Strides in STXBP1 Research in Aug and Sep
What was new in August & September of 2025?
An Indonesian group of researchers and physicians conducted a broad review of the scientific literature to identify the leading genetic causes of developmental and epileptic encephalopathies (DEEs). They found that five genes were strongly associated with DEE in infants, STXBP1, SLC1A2, CDKL5, SCN1A, and KCNT1. They further found that each of these genes was associated with a unique type of epilepsy, with STXBP1 being strongly associated with Ohtahara Syndrome. Variants in STXBP1 were also associated with West Syndrome and Dravet Syndrome but were not the dominant gene variants found in those epilepsies.
French doctors conducted a retrospective analysis of patients who had neonatal seizures with no identifiable brain abnormality, to better understand the outcome of such patients. The study followed 56 newborns who had epilepsy that started within the first month of life, didn’t respond to standard medications, and showed no abnormalities on brain MRI. Most of these cases were linked to genetic causes, especially variants in KCNQ2, STXBP1, and KCNT1. Despite having normal brain scans, nearly all children developed intellectual disabilities, and three-quarters had severe developmental challenges, including problems with movement, feeding, and communication. Only two children had typical development. The strongest early warning sign of poor outcomes was an abnormal neurological exam during the neonatal period. The study emphasizes that even when brain imaging looks normal, early signs and genetic testing are crucial for predicting long-term challenges and guiding healthcare.

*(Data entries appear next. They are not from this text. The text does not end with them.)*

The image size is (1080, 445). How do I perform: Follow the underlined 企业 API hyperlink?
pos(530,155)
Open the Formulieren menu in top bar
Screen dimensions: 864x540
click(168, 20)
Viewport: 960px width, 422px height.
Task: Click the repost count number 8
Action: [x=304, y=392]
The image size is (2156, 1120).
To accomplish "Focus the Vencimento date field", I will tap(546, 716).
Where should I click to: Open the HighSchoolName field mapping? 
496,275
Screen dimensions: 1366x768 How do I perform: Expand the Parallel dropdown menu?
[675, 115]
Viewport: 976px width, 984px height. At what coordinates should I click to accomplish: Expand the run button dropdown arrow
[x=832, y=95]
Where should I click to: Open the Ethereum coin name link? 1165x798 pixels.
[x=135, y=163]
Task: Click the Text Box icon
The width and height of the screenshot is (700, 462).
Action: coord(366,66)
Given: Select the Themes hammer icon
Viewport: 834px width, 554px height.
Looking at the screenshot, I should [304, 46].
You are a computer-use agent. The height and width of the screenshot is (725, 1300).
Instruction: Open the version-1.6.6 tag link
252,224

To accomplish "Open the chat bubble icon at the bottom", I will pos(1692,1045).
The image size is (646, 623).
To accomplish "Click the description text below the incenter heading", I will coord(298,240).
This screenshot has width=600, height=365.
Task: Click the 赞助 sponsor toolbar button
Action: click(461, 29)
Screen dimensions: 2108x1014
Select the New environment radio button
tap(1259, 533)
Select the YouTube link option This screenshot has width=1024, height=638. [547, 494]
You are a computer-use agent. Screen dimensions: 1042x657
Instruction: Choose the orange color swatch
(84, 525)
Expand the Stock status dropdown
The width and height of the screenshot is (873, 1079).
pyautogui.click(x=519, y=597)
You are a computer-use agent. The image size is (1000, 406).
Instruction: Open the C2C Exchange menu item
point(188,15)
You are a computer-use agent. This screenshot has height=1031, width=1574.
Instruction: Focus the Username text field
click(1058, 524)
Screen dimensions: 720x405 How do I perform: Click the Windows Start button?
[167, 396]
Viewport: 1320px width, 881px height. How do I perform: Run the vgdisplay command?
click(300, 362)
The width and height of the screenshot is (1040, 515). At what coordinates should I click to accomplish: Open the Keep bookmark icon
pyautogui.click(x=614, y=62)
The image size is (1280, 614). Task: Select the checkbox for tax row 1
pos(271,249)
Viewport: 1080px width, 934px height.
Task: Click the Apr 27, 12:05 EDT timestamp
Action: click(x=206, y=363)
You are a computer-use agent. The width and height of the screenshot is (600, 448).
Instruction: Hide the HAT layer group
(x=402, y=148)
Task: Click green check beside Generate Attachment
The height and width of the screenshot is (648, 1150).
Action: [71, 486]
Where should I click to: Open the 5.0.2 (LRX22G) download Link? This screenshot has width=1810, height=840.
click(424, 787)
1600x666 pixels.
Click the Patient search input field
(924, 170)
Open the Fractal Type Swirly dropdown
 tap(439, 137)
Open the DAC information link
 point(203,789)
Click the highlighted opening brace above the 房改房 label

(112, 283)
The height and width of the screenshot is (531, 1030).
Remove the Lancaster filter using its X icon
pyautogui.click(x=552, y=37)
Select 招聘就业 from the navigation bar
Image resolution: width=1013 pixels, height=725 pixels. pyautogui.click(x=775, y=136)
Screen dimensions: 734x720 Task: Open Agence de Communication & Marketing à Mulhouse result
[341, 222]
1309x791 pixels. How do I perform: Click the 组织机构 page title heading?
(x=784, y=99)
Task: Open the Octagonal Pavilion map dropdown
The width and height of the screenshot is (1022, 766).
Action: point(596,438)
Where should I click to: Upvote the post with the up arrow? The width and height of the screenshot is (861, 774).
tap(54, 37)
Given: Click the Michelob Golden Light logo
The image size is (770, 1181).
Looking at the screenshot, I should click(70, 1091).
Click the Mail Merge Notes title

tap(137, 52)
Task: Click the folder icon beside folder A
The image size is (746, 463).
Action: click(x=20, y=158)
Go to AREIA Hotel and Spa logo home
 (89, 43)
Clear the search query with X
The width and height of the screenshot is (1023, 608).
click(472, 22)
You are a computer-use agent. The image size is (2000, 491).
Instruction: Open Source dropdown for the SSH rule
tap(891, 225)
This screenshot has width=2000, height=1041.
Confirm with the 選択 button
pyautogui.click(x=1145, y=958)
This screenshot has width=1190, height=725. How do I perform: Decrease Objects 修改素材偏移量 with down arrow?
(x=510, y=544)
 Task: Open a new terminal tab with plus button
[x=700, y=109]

A group of scientists and patient advocates reported on an anonymous, internet-based survey to assess the needs of DEE families. This study surveyed 134 family caregivers – mostly parents and some adult siblings – of individuals with DEEs such as Dravet syndrome, Lennox-Gastaut syndrome, and STXBP1-RD, to understand their preparedness for long-term care planning. The majority of individuals with DEE required constant supervision and assistance with basic daily tasks like bathing, dressing, and eating, due to seizures, intellectual disabilities, and other complex challenges. Despite these high care needs, over half of caregivers had not begun planning for medical, legal, or financial transitions into adulthood, and nearly 80% reported lacking access to adequate resources or guidance. Adult siblings often anticipated taking on future caregiving roles but felt excluded from current planning efforts. Families primarily turned to patient organizations, peer networks, and social media for support, while healthcare professionals, especially adult providers, were rarely seen as reliable sources of information. The findings of the survey highlight a significant gap in transition planning and underscore the need for better resources.
Two publications reported on visual problems associated with STXBP1-RD. The group led by Scott Demarest at Children’s Hospital Colorado looked to see how common and serious a vision problem called cortical visual impairment (CVI) is in children with one of four neurogenetic conditions, STXBP1, SLC6A1, Ring 14, and 8p-related disorders. CVI occurs when the brain has trouble processing visual information, even though the eyes themselves are healthy. The team found that nearly half of the kids studied had CVI, especially those with 8p-related disorders (54%) and STXBP1 (50%). Kids with CVI tended to have more severe developmental challenges, including difficulties with communication, motor skills, and daily living. The study also tested a new screening tool that helped doctors identify CVI more accurately. Early diagnosis of CVI is important so that children can receive the correct therapies and educational support. In another publication, a team from Poland looked at how vision is affected in children with STXBP1-RD. They examined 26 children and found that while their eyes were normal, many had significant functional vision issues. Most had farsightedness (hyperopia), nearly all had astigmatism, and over half had trouble with eye coordination and focusing (poor convergence and reduced accommodation). These problems make it harder for children to engage with their surroundings and develop social and motor skills and highlight the importance of early eye exams and corrective lenses. The group also suggested that CVI may play a role in visual problems as well.
An interesting article was published by researchers from India. The article explored how the STXBP1 protein could play a key role in treating dementia. Dementia is caused by a mix of problems in the brain, like a build-up or aggregation of harmful proteins such as amyloid-beta or tau protein in Alzheimer’s disease and frontotemporal dementia, or alpha-synuclein in Parkinson’s disease or Lewy body dementia. Neuroinflammation and damage to nerve connections can also lead to dementia. STXBP1 protein is well known to help neurons communicate by controlling the release of neurotransmitters, and a reduction of STXBP1 protein, as in STXBP1-RD, leads to dementia-like symptoms such as intellectual disability and motor problems. But there is evidence that the protein does much more: it affects how amyloid and tau proteins are processed, helps manage alpha-synuclein, and even influences brain inflammation and stress responses. Because it connects so many parts of dementia biology, therapies aimed at stabilizing or restoring STXBP1 protein in the brain could offer a new way to treat dementias caused by multiple diseases.